#### [Supplied information]
★ ★ ★ ★ ★

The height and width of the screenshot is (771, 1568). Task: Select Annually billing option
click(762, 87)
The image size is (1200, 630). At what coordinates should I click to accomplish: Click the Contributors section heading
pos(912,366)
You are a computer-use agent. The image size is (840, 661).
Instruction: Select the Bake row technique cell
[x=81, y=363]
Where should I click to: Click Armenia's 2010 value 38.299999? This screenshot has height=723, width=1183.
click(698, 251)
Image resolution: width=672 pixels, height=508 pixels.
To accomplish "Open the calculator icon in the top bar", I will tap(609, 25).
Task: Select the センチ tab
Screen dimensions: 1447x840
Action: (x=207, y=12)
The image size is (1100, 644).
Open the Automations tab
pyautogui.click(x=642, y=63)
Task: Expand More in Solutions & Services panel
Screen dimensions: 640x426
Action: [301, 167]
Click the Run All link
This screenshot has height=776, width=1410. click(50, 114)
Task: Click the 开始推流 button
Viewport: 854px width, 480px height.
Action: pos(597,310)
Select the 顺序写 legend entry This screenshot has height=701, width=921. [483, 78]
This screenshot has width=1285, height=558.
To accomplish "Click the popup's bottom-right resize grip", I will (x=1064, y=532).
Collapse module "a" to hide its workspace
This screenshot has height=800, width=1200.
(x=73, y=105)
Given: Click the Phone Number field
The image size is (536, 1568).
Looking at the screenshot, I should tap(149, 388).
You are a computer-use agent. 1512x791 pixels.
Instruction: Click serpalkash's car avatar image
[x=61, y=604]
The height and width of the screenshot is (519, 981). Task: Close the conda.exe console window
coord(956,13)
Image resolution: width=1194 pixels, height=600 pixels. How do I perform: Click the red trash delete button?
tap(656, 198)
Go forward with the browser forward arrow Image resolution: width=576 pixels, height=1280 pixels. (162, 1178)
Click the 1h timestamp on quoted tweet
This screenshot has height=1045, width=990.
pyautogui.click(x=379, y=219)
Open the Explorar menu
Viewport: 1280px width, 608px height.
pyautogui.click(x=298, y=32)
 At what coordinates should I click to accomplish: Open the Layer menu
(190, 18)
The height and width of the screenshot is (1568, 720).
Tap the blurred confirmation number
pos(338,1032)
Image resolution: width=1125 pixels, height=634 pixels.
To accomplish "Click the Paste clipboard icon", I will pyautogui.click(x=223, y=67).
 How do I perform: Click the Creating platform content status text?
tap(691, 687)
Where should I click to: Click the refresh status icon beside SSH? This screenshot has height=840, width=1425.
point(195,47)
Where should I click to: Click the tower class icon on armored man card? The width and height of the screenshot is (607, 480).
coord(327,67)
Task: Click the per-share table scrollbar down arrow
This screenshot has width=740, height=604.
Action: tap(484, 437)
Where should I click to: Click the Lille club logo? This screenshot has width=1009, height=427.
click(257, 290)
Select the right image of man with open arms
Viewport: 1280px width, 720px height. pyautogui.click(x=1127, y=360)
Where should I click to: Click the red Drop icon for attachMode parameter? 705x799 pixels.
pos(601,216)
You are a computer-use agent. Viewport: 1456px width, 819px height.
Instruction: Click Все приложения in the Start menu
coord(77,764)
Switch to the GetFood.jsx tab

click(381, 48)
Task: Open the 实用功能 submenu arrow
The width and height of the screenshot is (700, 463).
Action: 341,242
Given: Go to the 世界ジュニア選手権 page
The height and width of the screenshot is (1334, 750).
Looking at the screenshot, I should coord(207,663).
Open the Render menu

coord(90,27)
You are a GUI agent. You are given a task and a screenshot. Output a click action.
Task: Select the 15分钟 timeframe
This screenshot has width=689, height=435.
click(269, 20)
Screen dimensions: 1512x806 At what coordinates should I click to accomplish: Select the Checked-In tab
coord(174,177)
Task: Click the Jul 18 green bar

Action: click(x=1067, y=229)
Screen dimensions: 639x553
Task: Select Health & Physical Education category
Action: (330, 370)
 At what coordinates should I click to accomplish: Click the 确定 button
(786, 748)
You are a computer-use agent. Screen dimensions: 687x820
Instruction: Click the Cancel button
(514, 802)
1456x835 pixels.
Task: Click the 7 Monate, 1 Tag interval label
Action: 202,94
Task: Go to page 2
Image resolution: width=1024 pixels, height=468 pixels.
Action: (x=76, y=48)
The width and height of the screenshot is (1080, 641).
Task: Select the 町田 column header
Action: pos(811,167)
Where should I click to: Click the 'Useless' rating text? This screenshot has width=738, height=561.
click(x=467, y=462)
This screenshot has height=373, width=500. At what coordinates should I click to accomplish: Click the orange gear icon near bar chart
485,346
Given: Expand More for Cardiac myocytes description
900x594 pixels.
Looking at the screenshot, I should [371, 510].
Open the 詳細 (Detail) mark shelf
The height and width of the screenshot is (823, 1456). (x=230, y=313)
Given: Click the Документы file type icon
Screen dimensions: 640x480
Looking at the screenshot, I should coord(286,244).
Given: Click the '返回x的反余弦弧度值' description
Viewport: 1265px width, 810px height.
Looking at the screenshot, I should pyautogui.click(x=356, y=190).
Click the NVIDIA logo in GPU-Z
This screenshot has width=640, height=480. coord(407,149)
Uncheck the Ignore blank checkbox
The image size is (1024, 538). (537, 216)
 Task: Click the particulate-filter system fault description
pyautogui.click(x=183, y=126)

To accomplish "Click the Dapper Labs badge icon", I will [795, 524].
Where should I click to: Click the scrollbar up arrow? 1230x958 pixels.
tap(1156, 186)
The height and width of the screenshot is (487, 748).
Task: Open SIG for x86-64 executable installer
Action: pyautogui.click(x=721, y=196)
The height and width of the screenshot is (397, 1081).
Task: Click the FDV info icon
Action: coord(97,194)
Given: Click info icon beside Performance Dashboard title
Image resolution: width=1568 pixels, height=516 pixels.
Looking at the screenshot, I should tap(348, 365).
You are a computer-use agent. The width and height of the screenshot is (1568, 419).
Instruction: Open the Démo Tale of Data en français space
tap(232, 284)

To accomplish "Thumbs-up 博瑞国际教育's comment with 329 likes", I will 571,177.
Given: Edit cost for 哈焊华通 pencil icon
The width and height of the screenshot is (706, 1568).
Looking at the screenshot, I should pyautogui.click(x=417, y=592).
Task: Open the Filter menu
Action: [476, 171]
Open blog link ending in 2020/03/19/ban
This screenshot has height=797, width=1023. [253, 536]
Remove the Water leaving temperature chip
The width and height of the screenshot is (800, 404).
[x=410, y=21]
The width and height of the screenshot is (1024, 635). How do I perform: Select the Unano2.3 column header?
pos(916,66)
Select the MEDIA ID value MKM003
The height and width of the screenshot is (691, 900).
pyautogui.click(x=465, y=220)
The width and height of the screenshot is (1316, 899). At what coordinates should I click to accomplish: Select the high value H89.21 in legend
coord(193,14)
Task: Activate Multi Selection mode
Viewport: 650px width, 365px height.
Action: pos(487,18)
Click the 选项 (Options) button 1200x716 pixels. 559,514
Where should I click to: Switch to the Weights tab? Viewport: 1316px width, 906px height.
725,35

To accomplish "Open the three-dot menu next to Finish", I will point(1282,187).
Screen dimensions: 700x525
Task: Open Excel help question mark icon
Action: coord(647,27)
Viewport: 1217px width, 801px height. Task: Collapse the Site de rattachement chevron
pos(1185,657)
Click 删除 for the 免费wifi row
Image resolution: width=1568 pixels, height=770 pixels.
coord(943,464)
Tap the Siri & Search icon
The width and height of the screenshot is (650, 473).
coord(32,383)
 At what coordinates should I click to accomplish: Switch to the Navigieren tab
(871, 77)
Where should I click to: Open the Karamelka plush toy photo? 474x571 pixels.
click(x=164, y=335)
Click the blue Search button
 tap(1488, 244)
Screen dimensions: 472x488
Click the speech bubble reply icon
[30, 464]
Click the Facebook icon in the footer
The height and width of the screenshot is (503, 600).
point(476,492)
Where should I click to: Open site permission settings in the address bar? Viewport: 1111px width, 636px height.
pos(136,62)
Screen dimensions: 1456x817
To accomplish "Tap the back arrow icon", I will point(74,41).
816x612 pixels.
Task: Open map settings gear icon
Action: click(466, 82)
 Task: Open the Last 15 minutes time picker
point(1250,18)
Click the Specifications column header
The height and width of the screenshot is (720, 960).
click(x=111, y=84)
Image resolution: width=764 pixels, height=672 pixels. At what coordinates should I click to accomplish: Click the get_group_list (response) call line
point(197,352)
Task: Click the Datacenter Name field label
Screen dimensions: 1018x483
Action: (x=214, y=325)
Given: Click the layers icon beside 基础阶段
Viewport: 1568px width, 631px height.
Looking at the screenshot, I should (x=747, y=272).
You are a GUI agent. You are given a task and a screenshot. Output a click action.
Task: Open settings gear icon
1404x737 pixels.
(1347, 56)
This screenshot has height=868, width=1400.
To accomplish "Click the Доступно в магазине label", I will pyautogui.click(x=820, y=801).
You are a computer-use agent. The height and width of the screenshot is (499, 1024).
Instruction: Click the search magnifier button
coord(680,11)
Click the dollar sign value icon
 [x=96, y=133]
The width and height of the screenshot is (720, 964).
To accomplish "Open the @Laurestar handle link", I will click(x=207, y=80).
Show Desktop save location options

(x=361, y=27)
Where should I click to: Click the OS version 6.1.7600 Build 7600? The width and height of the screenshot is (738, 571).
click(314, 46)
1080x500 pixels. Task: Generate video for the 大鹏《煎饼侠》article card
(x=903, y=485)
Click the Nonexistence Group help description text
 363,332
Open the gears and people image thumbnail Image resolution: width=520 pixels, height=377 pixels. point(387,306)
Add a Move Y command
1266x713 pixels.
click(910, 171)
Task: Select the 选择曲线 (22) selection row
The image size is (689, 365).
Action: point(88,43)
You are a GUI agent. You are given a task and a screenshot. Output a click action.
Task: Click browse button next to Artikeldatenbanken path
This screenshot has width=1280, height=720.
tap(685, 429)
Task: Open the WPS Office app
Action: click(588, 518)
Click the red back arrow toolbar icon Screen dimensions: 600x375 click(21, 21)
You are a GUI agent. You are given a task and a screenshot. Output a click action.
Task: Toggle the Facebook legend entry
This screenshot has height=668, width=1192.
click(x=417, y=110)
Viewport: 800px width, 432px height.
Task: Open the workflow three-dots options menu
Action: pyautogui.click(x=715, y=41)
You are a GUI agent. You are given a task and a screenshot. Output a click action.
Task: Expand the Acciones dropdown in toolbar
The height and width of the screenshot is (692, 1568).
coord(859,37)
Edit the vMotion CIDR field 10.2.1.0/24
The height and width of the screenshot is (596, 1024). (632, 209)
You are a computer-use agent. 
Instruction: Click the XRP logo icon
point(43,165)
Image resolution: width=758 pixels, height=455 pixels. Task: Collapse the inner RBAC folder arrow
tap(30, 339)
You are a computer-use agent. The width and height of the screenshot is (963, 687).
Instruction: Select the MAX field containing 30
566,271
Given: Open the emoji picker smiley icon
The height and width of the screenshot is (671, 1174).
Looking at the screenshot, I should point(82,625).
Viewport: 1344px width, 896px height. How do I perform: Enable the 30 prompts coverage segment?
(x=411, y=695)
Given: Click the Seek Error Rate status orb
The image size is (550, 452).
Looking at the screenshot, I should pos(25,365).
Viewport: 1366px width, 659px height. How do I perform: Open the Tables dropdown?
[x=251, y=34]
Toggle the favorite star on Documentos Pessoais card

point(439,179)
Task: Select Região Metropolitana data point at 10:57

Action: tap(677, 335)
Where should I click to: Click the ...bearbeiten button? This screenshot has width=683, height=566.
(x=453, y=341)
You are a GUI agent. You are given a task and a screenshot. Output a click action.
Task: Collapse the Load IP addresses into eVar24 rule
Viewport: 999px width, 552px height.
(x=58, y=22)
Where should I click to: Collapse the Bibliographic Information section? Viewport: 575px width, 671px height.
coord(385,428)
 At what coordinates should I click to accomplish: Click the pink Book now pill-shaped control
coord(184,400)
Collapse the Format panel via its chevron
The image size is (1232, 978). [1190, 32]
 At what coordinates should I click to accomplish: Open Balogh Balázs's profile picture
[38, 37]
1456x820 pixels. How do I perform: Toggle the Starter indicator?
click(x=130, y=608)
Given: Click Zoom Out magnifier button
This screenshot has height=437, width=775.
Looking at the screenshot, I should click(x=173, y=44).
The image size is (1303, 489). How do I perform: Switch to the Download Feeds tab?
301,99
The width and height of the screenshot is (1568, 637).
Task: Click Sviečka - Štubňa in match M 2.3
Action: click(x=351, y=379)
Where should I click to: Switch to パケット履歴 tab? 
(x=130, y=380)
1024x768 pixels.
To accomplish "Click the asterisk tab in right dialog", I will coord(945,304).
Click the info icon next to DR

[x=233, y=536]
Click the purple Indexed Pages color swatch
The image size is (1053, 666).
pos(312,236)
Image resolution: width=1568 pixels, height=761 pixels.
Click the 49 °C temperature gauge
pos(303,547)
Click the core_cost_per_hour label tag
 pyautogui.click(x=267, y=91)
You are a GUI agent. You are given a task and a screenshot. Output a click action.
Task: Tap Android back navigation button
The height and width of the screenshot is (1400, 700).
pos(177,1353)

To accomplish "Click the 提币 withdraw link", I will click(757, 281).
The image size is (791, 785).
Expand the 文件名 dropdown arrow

★ ★ ★ ★ ★

#### [Task item]
From the records above, return each line where "Expand" occurs.

#### [The completed task]
Task: Expand More in Solutions & Services panel
Given: Expand More for Cardiac myocytes description
Task: Expand the Acciones dropdown in toolbar
Expand the 文件名 dropdown arrow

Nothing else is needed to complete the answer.